Resolution 09-NQ/TW of the Politburo positioned Ho Chi Minh City as a national growth pole, an international financial center, an innovation hub, and a regional linkage nucleus. The message was clear: the city could no longer be managed as a conventional administrative unit.
Ho Chi Minh City's socio -economic activities have now transcended administrative boundaries, forming a closely interconnected development space. Management methods can no longer follow the old mindset: fragmentation based on geographical boundaries, heavy bureaucracy, and a slow response to the evolving development.
At the same time, Vietnam's logistics costs remain among the highest in the region. Traffic pressure at Ho Chi Minh City's gateways is increasing. Issues such as flood control, environmental protection, connectivity infrastructure, and public transportation are no longer within the purview of individual localities. As development space operates according to the demands of a modern city, governance thinking must change.

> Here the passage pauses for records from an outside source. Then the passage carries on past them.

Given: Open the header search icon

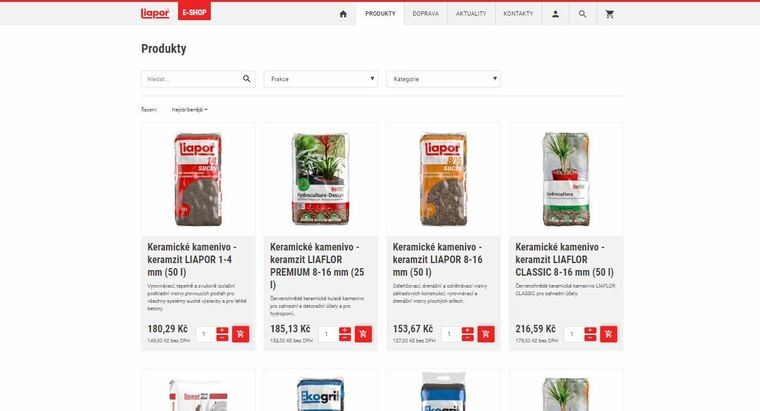Looking at the screenshot, I should (583, 14).
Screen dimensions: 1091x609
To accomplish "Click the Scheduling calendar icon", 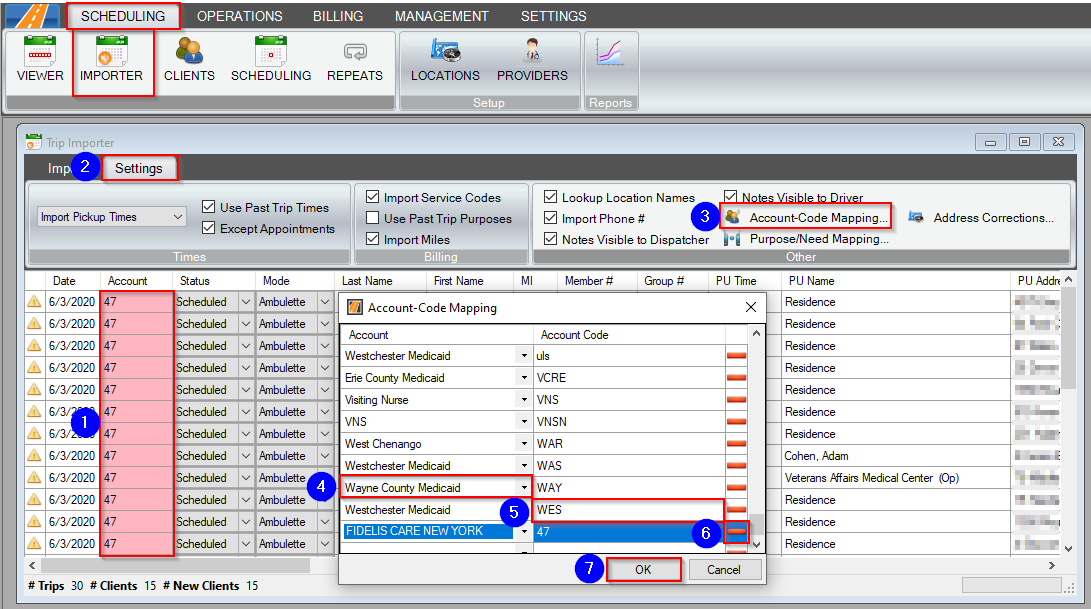I will (271, 60).
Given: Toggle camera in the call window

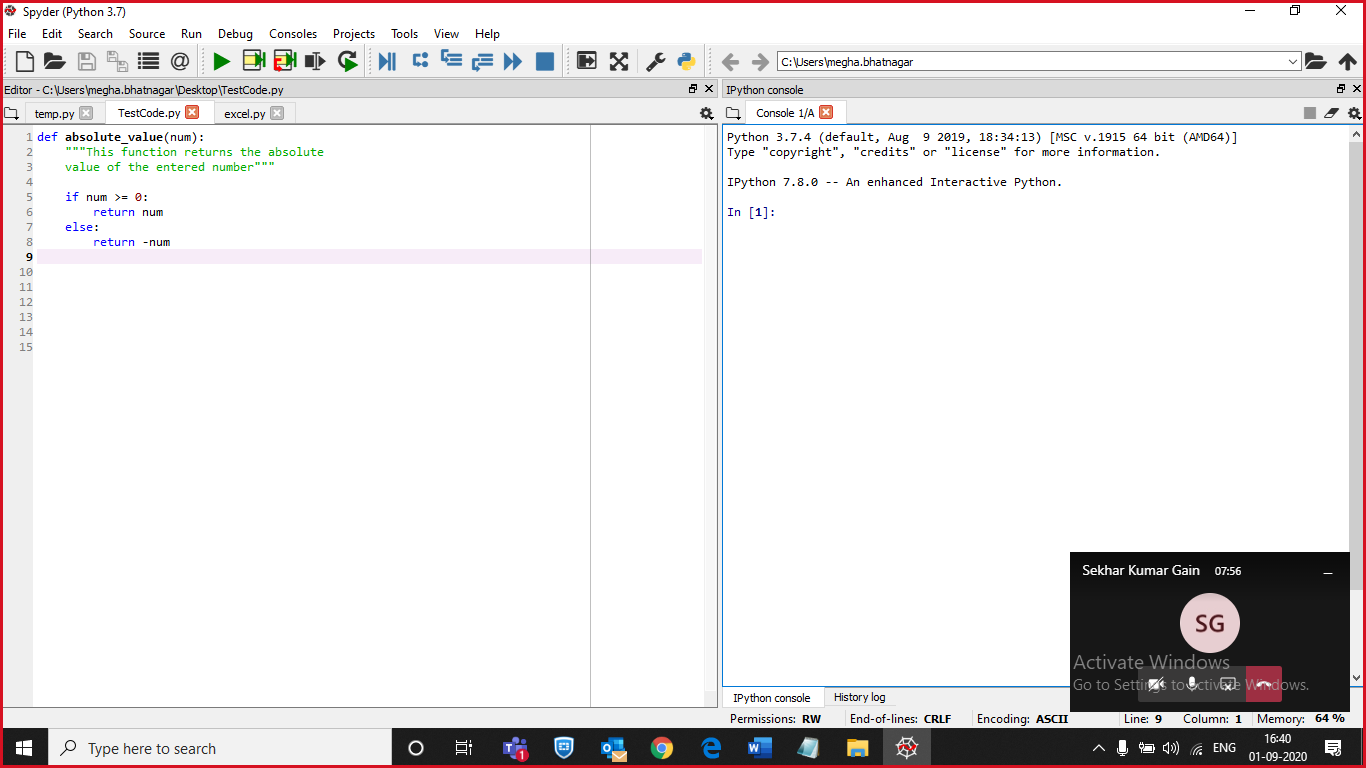Looking at the screenshot, I should click(1157, 684).
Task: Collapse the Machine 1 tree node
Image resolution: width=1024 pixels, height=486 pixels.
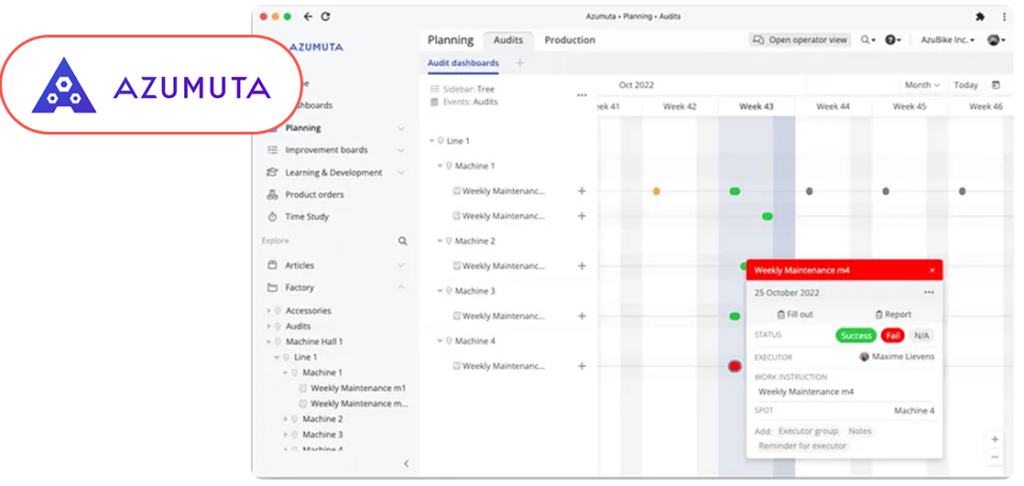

Therefore, the Law on Special Urban Areas should not merely grant more administrative authority, but must create a genuine regional governance mechanism. What Ho Chi Minh City needs is not just more power, but sufficient legal capacity to coordinate interconnected issues related to infrastructure, logistics, data, environment, and shared development space.
The law needs to create a regional coordination mechanism with sufficient authority, a robust interconnected financial mechanism, and a transparent, data-driven monitoring system. This is the fundamental difference between a large city and a modern city with international competitiveness. A modern city does not compete based on its size or building density, but on the quality of its governance and operational efficiency.
In the digital age, paper-based governance and decentralized administrative processes are no longer suitable for the fast-paced nature of a large city. Modern cities need to manage traffic, planning, logistics, and public services in real time, based on transparent data and integrated digital platforms.
Institutional reform today cannot simply stop at cutting a few administrative procedures; it must shift to a flexible, transparent, and data-driven governance model. The spirit of a controlled testing (sandbox) mechanism in the draft law is therefore the right direction. But the issue is not whether or not to open up, but how to open up in a way that both promotes innovation and controls institutional risks.
Resolution 09 is not just about economic growth or large-scale projects. Issues such as quality of life, public transportation, flood control, the environment, green development, and building a "civilized, modern, and compassionate" city are clearly emphasized. A city may have more skyscrapers, more projects, and a higher GDP, but if its residents still have to live with prolonged traffic congestion, increasing pollution, and ever-growing living costs, then that is not sustainable development.
The measure of success for the Law on Special Urban Areas lies not in the number of special mechanisms enacted, but in whether we can thoroughly change the mindset of urban governance. This is not just a story for Ho Chi Minh City, but also a challenge regarding the urban development model of Vietnam for many decades to come.